Over the next few weeks, I plan to spend time revising my colleague’s, David Pettegrew, detailed treatment of the stratigraphy and phasing of our excavations on Vigla. To be fair to David, these treatments represent the hard work of interpreting the various contexts excavated over our three seasons of work, but at present they are presented in outline form with bullet points. His work has made it fairly easy to identify the various contexts that represent the archaeological phases at the site, but tough reading for anyone not committed to wading through copious archaeological details. My job is to simplify his detailed outlines while preserving and bolstering the basic arguments that he made concerning the stratigraphic, architectural, and historical relationships at the site.
So far, this has been tricky, but rewarding work and it got me thinking once again about how we narrate archaeological results. In particular, I thought about three things:
1. History and Archaeology. History and archaeology tend to narrate differently. For example, David’s descriptions of our trenches begin with the plowzone and then go through all the earlier phases to bedrock. This is a typical form of archaeological narration that follows the work of the excavator moving through basic levels. Historians, however, rarely work from the present to the past when they narrate events (although good detective stories sometimes do work this way). After mulling and reading a good, I decided to invert David’s narration and start with the earliest phases of activity on Vigla and then argue for the series of changes that took place in our trenches. I think that this makes it easier for me to integrate our archaeological observations with our historical arguments later.

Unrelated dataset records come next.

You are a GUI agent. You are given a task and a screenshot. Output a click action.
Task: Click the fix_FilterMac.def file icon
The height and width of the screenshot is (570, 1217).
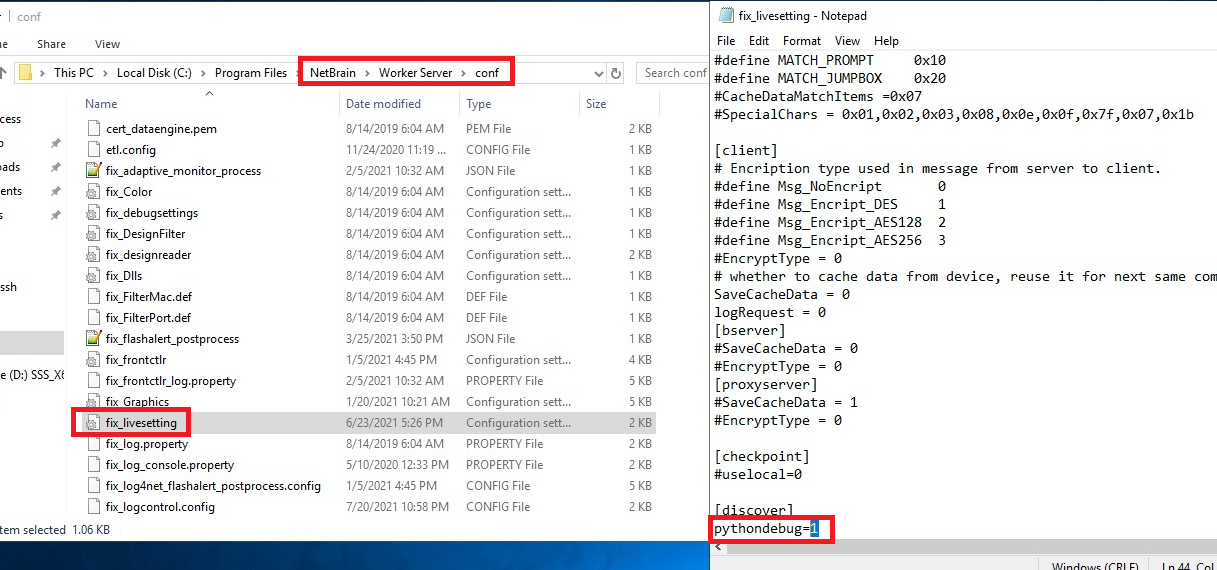93,297
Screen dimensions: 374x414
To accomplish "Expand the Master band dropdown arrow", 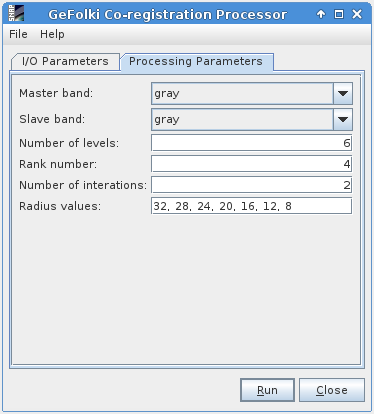I will click(343, 94).
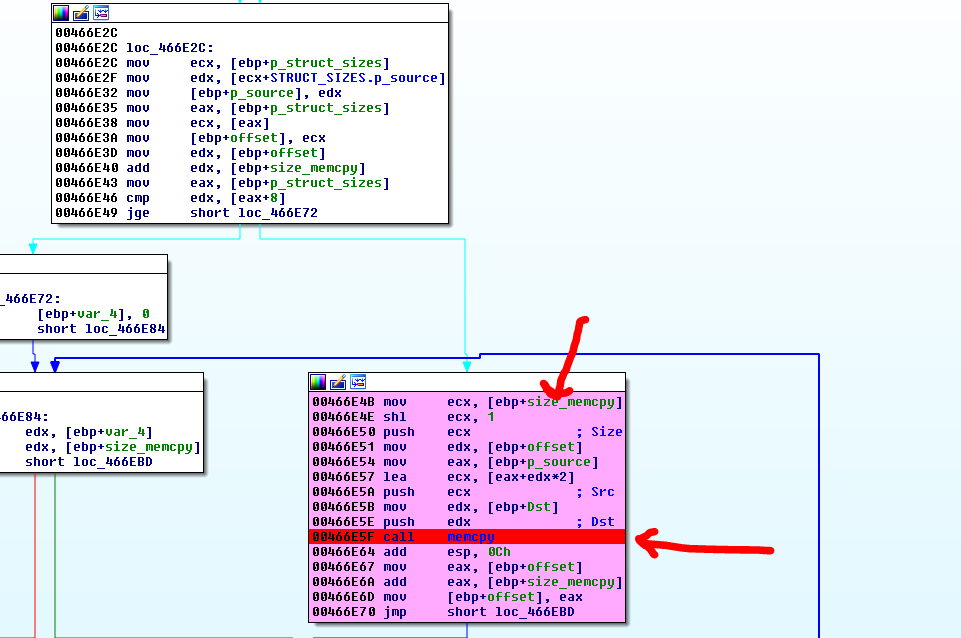Click edit comment icon on loc_466E2C block
The width and height of the screenshot is (961, 638).
click(x=81, y=13)
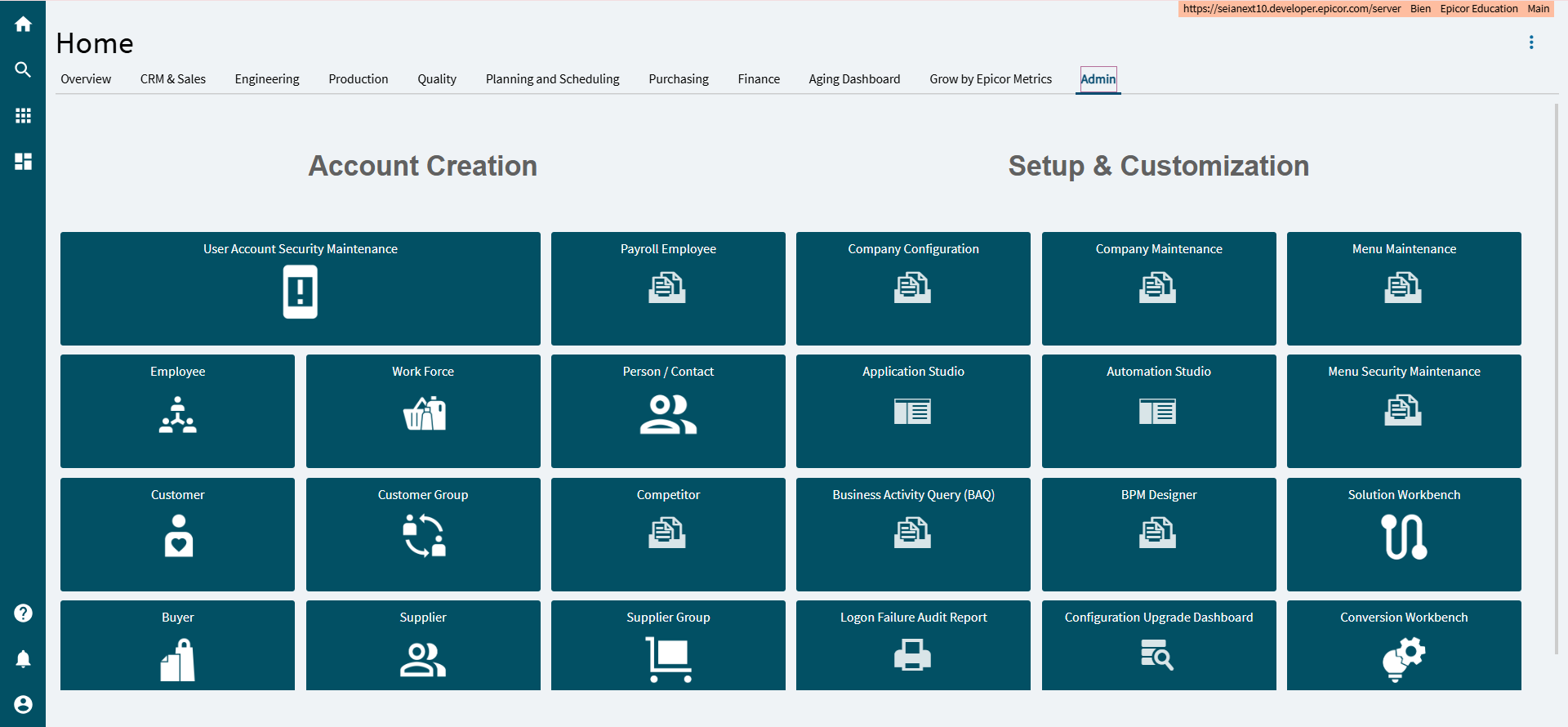Screen dimensions: 1568x727
Task: Open the Aging Dashboard tab
Action: click(854, 79)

2. Archaeological Description and Published Data. Traditionally, one of the roles of the archaeological monograph served was to make descriptive data available to as wide an audience as possible. Today, however, it is becoming increasingly common for projects to make all their data available online including their notebooks, their finds, their inventoried objects, photographs, and drawings. In this situation the archaeological monograph goes from being the primary location for the presentation of “raw” archaeological data and its interpretation to serving as a conduit between archaeological interpretation and a body of evidence that might be available elsewhere. Our volume will still include plenty of primary evidence for our arguments like an artifact catalogue, specific references to stratigraphic units, some section and trench drawings, and short descriptions of complete assemblage from each unit. At the same time, I think that we should place greater emphasis on the interpretation of this data – including narration – since the reader will have access to a far more complete dataset online.
3. Narration and Reflexivity. The trend toward increasingly relfexive archaeological practice and publication habits has had a significant influence on how I think about both field work and publication. In fact, this blog and its effort toward a reflexive transparency in my thoughts about archaeology, my academic career, and my teaching is a direct outgrowth of my commitment to demystify academic work and life. So, it concerns me as I’ve started to narrate “life history” of the site of Vigla over time that my efforts to convey to make our work conform to a historical or even broadly biographical pattern runs the risk of obscuring a reflexive narration of the archaeologists work. I’m not so naive to think that a reflexive critique is somehow independent from the perils of the narrative form (after all I’ve read Hayden White). The old objectivist in me still worries I’ll obscure the myriad small steps that produce our understanding of the past when I invert the traditional archaeological narrative and supplant it with a historical one.
In the end, I’ll have to trust the reader to drill down into our data and to celebrate the possibility of upsetting or challenging our narrative by engaging with the raw data that our project produced. And maybe simply acknowledging this fact and recognizing the limits of our narrative structure is enough?